Stored records:
★ ★ ★

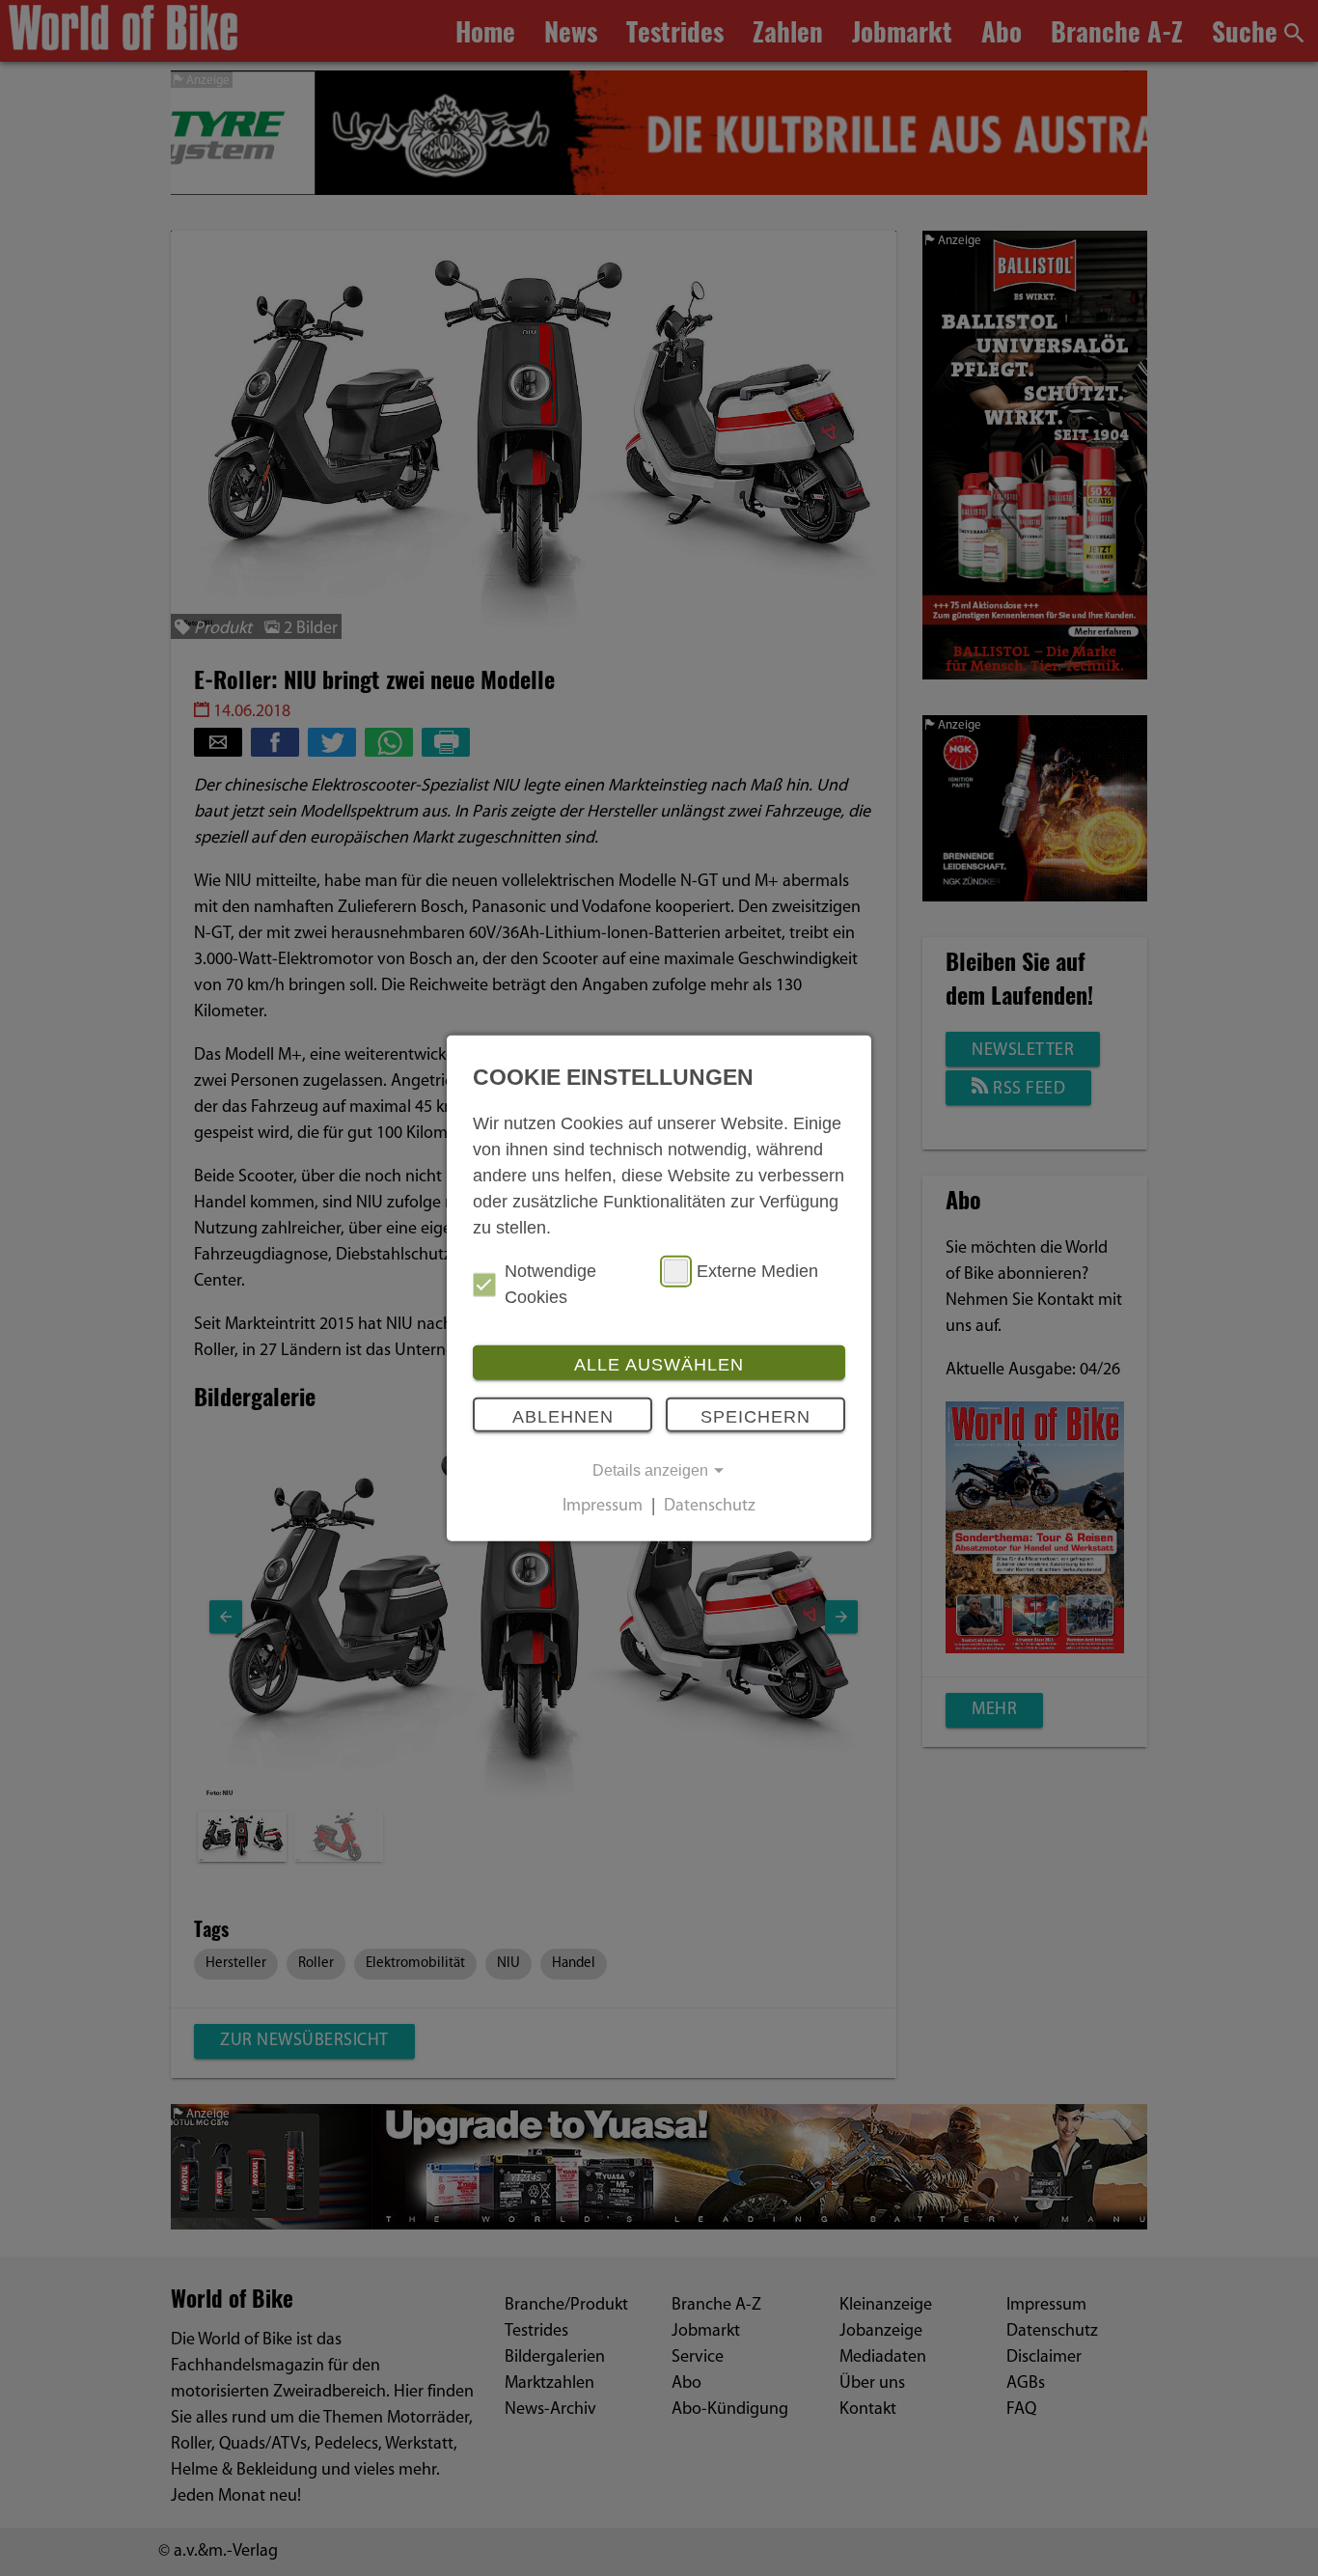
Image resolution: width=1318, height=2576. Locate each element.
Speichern (755, 1416)
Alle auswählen (659, 1364)
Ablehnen (563, 1416)
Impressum (603, 1507)
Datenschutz (709, 1507)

★ ★ ★

- **What is expected**:
With images excluded, write the records above out again exactly.

- **Response to this exercise**:
Image resolution: width=1318, height=2576. Locate each element.
Speichern (755, 1416)
Alle auswählen (659, 1364)
Ablehnen (563, 1416)
Impressum (603, 1507)
Datenschutz (709, 1507)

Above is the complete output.